Question

In horizontal level ground to ground projectile if at any instant velocity becomes perpendicular to initial velocity then what can you say about projection angle with horizontal.

• A. $\theta = 45^{\circ}$
• B. $\theta \ge 45^{\circ}$
• C. $\theta \le 45^{\circ}$
• D. for any value of $\theta$ it is possible

Answer 1

Answer: (B)

Velocity at any time $\vec{v}=\vec{u}+\vec{g}t$
$\Rightarrow \vec{v}=u \,cos \,\theta\hat{i} +\left(u \,sin\, \theta-gt\right)\hat{j}$
Let at any time this velocity becomes perpendicular to initial velocity. The $\vec{v}=\vec{u}=0$
Solve to get $t=\frac{u}{g\,\,sin\,\, \theta}$
Now $t$ should be less than/equal to time of flight.

## Written request
Say whether each statement agrees with the projectile passage, answering yes or no and quoting the deciding words: (a) The answer given is option C. (b) The time found is u divided by g sin θ. (c) The time t must be greater than the time of flight. The data after this is not needed.

## Given material

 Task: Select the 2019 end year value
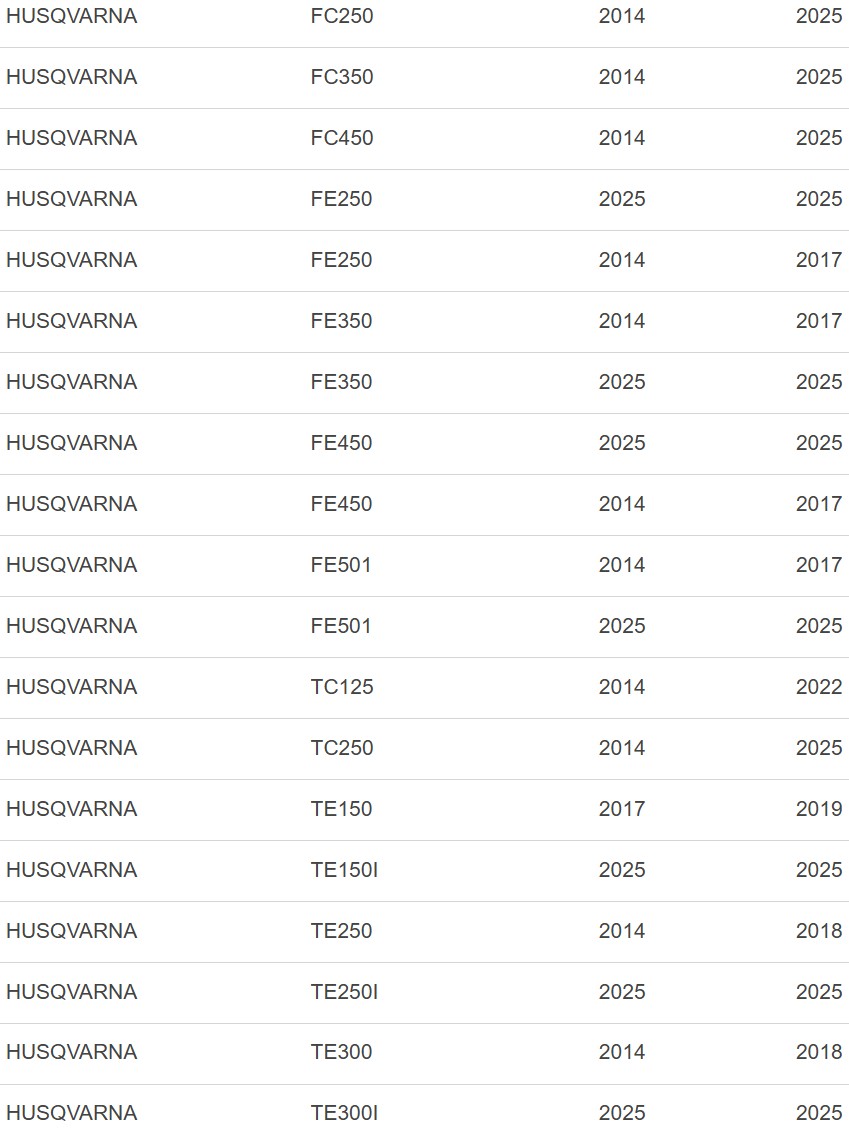click(x=819, y=810)
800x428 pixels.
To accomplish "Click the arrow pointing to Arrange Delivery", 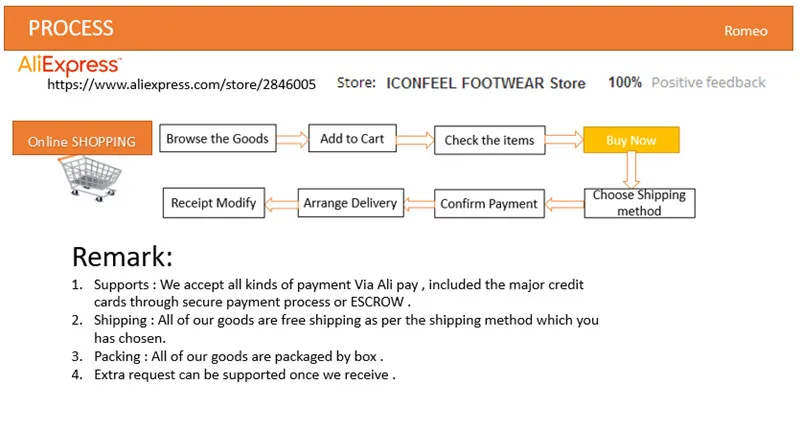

## Exercise response
(a) No: "Answer: (B)"
(b) Yes: "Solve to get $t=\frac{u}{g\,\,sin\,\, \theta}$"
(c) No: "Now $t$ should be less than/equal to time of flight."